══ Available records

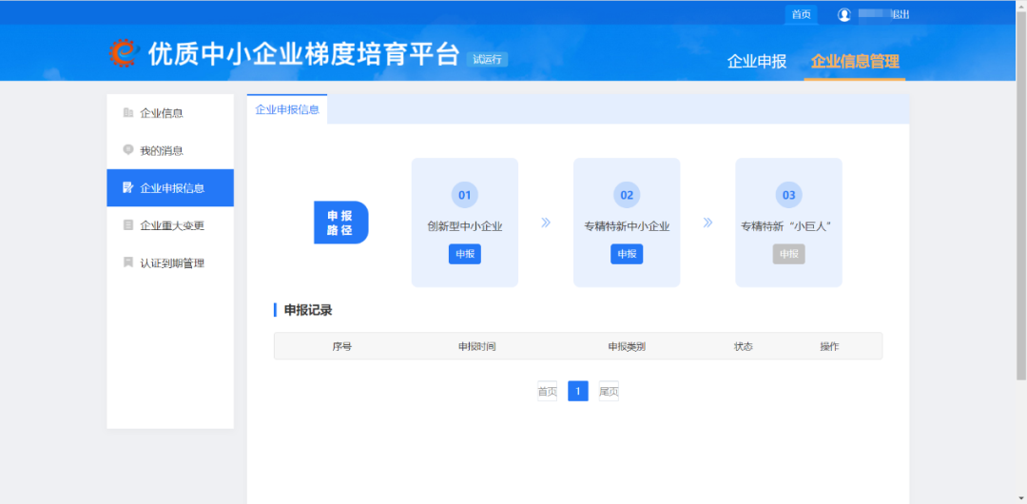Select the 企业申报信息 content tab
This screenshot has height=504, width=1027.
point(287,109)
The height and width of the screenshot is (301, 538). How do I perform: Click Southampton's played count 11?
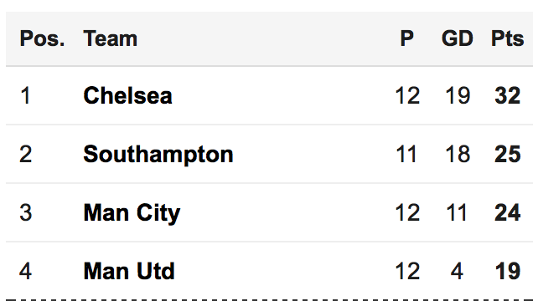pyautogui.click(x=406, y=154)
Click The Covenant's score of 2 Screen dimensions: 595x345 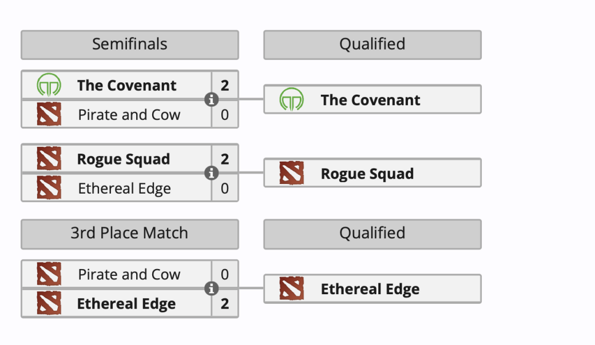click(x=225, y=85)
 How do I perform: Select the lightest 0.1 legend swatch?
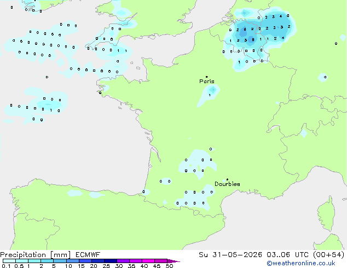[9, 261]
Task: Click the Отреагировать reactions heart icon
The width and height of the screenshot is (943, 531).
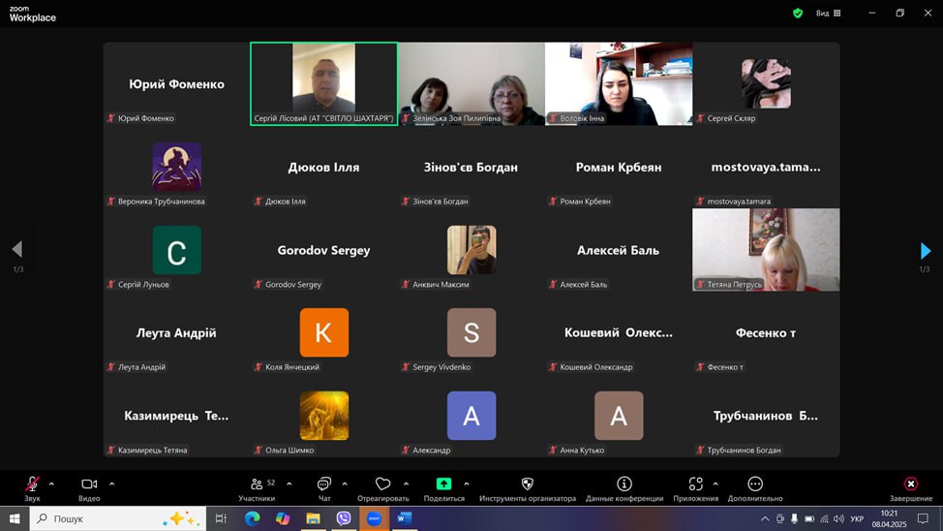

════
══ Available records

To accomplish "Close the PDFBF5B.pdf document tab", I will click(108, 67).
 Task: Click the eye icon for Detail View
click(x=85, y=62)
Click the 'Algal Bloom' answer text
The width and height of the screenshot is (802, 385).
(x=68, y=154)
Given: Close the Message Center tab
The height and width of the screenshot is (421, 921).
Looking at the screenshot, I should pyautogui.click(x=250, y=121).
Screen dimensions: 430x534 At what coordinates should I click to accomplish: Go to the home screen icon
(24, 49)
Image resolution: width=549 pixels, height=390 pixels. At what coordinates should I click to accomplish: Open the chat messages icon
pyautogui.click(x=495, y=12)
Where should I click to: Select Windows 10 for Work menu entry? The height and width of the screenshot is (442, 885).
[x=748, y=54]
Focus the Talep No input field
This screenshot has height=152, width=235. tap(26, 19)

════

- **Task objective**
Look above for the line with "How do I perform: Select" and the line with "The width and height of the screenshot is (943, 531).", then copy them and all lines in between exactly as written, and only those, without any pictures.

- **Written solution**
 How do I perform: Select the lightest 0.1 legend swatch?
[9, 261]
Task: Click the Отреагировать reactions heart icon
The width and height of the screenshot is (943, 531).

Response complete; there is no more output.